Pero la cosa no acaba aquí. Como analizo con mayor detalle en mi artículo sobre GigaOM Pro, la confluencia de tecnología de reconocimiento de rasgos faciales, la computación en nube y el procesamiento de grandes cantidades de información podría permitir muy pronto determinar el nombre de una persona y cualquier información públicamente accesible sobre ella a través de una aplicación de un móvil. La mala gente con destrezas científicas y habilidad para el tratamiento de datos podría averiguar el número de la seguridad social de alguien partiendo únicamente de su nombre, su edad y la ciudad en que vive. Y todo esto empieza con una simple fotografía en Facebook.
Para quien deliberadamente ha mantenido un perfil poco sobresaliente en la red para evitar compartir información personal, la aparición de semejantes tecnologías socava por completo esa decisión personal. Lejos de ser nada más que un rostro en la multitud o un tipo que se coloca al fondo del bar, cualquiera que tenga un teléfono móvil y aplicaciones de 4,99 dólares podría conocer más información personal de alguien de la que esa misma persona compartiría jamás de forma voluntaria. Todo porque sus amigos comparten los detalles de su vida en la red.

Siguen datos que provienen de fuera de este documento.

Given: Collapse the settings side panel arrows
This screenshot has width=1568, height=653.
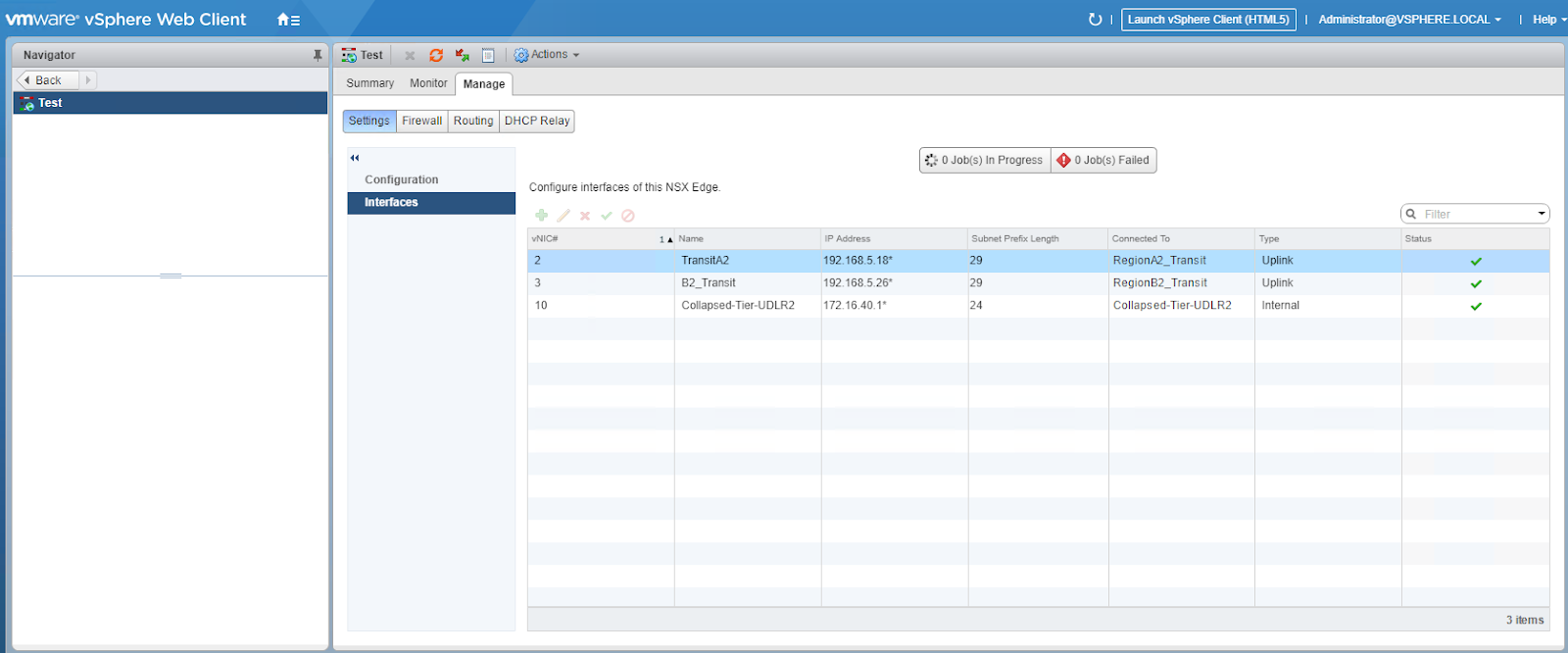Looking at the screenshot, I should tap(355, 158).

No sé con exactitud cómo los jueces y los expertos legales podrían crear un nuevo derecho contra el agravio para equilibrar el interés de los individuos por la privacidad frente a la libertad de expresión y avance tecnológico de los demás, pero me parece que ha llegado el momento, más de 120 años después de Warren & Brandeis, de repensar nuestro derecho a que nos dejen en paz. En una época de vídeos maliciosos e identidades en redes sociales, la información viaja más deprisa y más lejos que nunca, lo que vuelve más importante que nunca determinar quién es el titular del derecho a narrar la historia de alguien.